We step outside grind culture to ask how time works, and who it works for. From production schedules to academic timelines, we explore how time shapes us, pressures us, and polices us as we navigate systems that demand constant productivity - and often without care or a proper sense of our contexts.
Aiwan reflects on her journey as a filmmaker in extractive production environments, where tight turnarounds and top-down decisions often override wellbeing, due process, or nuance. She unpacks how creative work gets distorted by commercial timelines and what’s lost when deadlines take precedence over depth.

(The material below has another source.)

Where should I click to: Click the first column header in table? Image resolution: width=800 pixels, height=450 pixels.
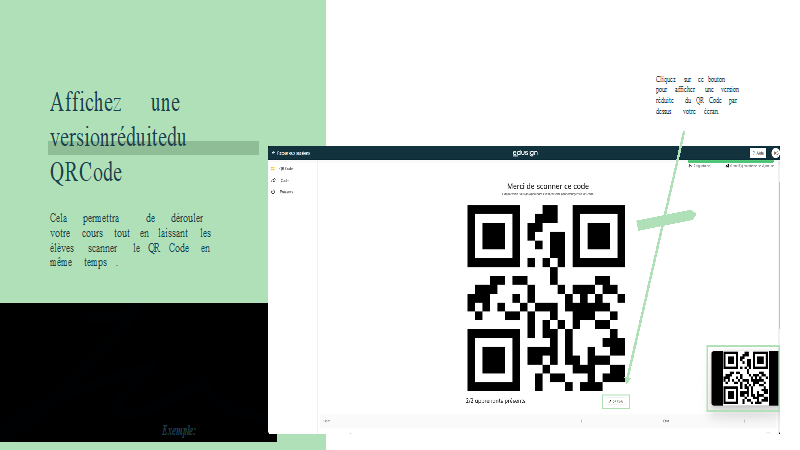coord(327,421)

Tamanda shares how time functioned in her PhD - from the long haul of writing up to the pressure to always be producing. She speaks to the challenge of holding grief, illness, and care within systems that measure value by speed and visibility - and the toll of navigating slow processes inside fast institutions.
Together, we unpack the tension between polychronic time (cyclical, relational, fluid) and monochronic time (linear, rigid, task-driven), drawing on our experiences across entertainment, media, and research; between the continent and the diaspora, and from childhood to our current stage. We ask what it means to reclaim time - not just for rest, but for dignity, self-determination, and different ways of knowing.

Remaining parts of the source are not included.